Gristly hexes – she hurled them what few names she knew to be responsible. Few, hateful, powerful names: church, builders, layers of brick. Mostly, however – because she knew little about the workings behind that last deception and less of those who orchestrated it – Viktoria had cursed Garrett.

Half-blind wall-climber should not see more than his eye can hold.

It has been a long time since she blamed any single man for what happened to the Trickster. Certainly it makes no sense to blame a thief. Yet that bitter logic Garrett is so well-known for has never been a trait of peoples shaped by chaos. Sometimes Viktoria sees him now and there is still that seed, that kernel of rage. It is a naive and egotistical feeling. "All you have taken from me" rings hollow next to the scar laid deep across his emptied eye.
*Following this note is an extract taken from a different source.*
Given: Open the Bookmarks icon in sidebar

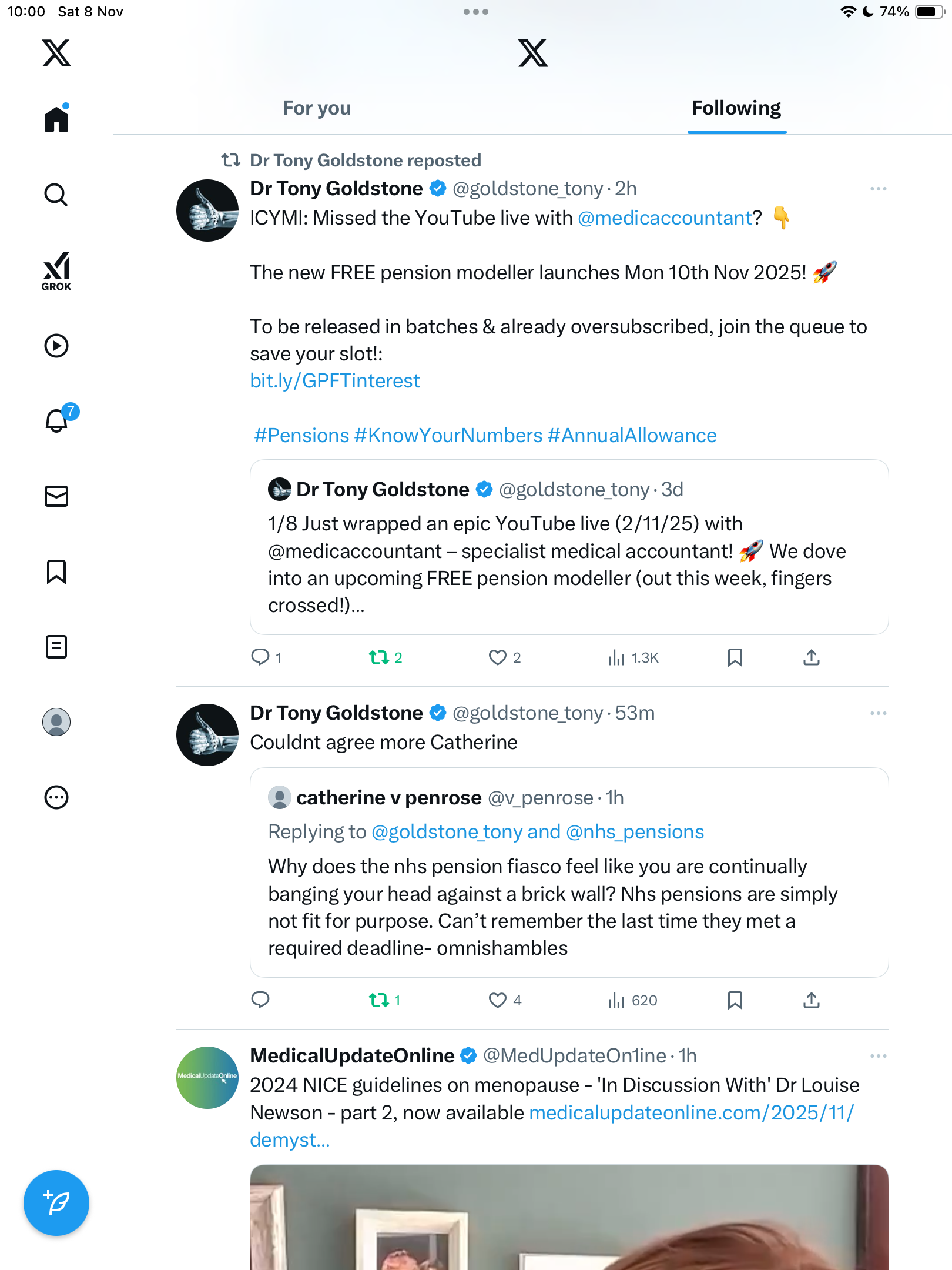Looking at the screenshot, I should [x=56, y=572].
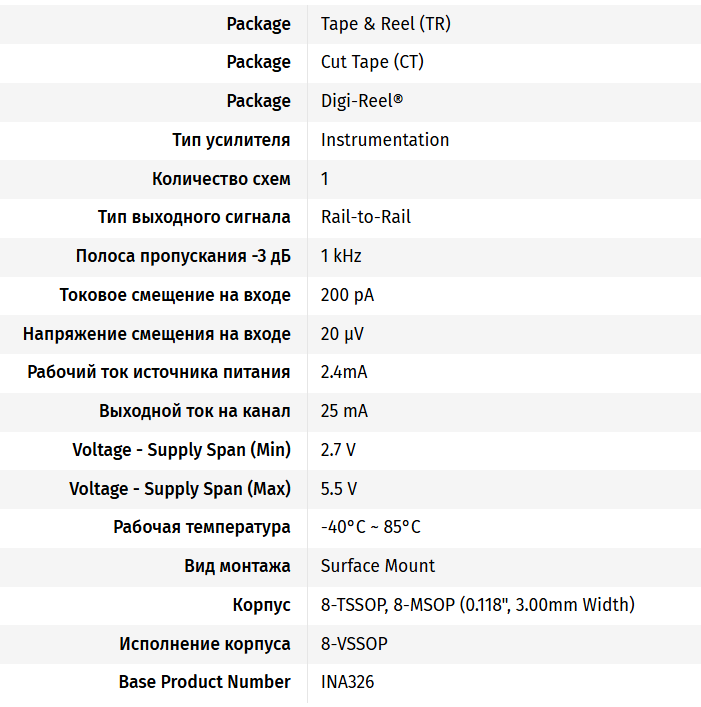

It was why they had needed him then, pitted against a host of enemies less apparent than these shingled warriors that gleamed in torchlight. And, hard though this sometimes was to admit: it was also why their own god had ever needed her.

The Constantine flesh-disguise was suitable, but sylvan powers tangled grossly beneath sham wrinkles, balding scalp, mirage of weakness; he could never move through that stonework place like she could. Men did not listen to him the way they would her. The Cloven One had crafted his servant's human pelt with their banal nature in mind. Mortals find not purposes, but obsessions – waste their whole lives in an attempt to attain them. Fame, honor, objects, mates, property, wealth. Most blend many; some, like Garrett, lean possessively toward one or two. So Leafy Lord had picked their thiefsie puppet carefully; he had sampled, tested, elected; he had tailored her into something they guessed would be appealing to him. And her tricksy master chose well, if there is truly anything to be read from the clever ways light worked in the colors of human eyes. Viktoria could not claim to know. She does know the thief looked differently at her then – not the malice and unhidden fear that gripped him when they met again beneath the thirsty sycamore trees. And differently still now. They may not agree on much, but she thinks he understands her.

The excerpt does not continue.